- [Task] Rewrite the listing from the line with "How do I perform: Click" to the line with "pyautogui.click(x=351, y=72)", substituting "file icon" for "document icon" and changing nothing else. Leave the pictures out of your answer.

- [Records for this exercise]
§
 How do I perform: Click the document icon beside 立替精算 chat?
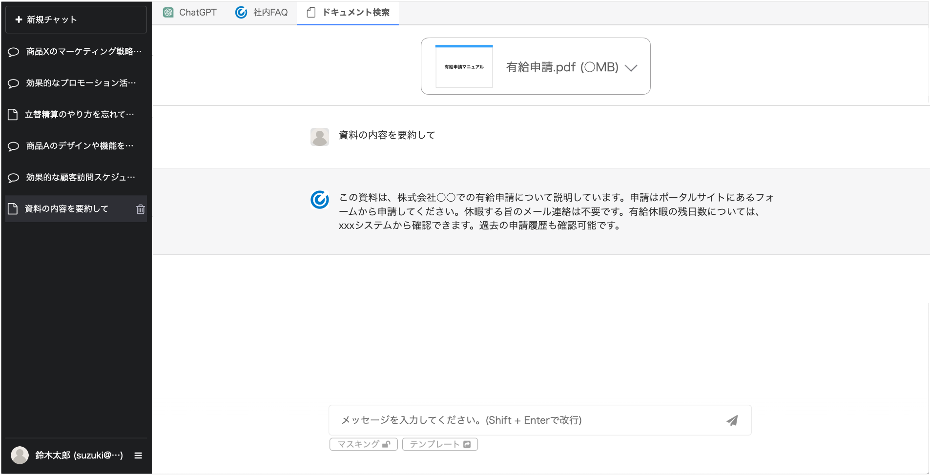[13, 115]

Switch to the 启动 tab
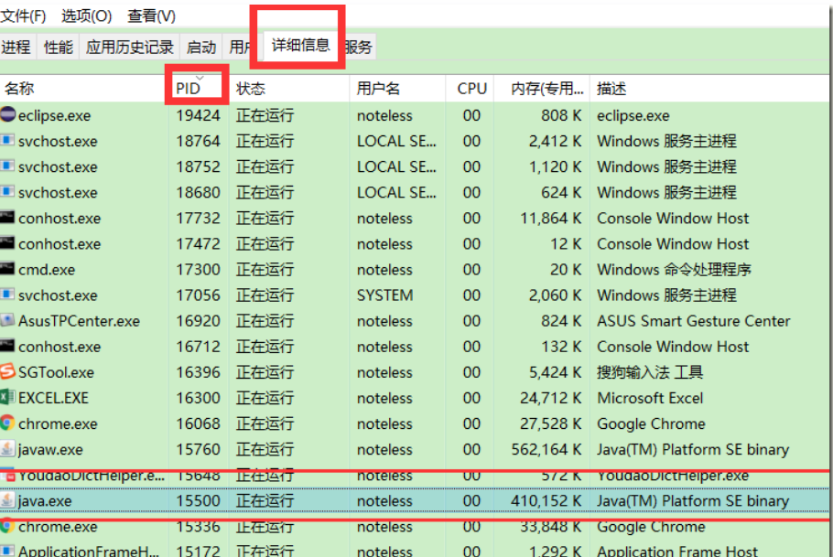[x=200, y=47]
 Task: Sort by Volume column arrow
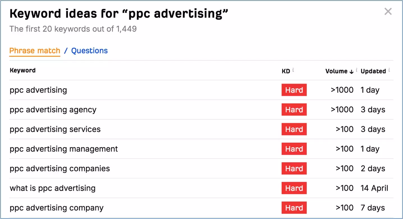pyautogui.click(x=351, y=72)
§
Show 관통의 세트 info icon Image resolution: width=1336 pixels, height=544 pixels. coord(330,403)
§
- [Reply]
 How do I perform: Click the file icon beside 立替精算 chat?
[13, 115]

Switch to the 启动 tab
[x=200, y=47]
 Task: Sort by Volume column arrow
pyautogui.click(x=351, y=72)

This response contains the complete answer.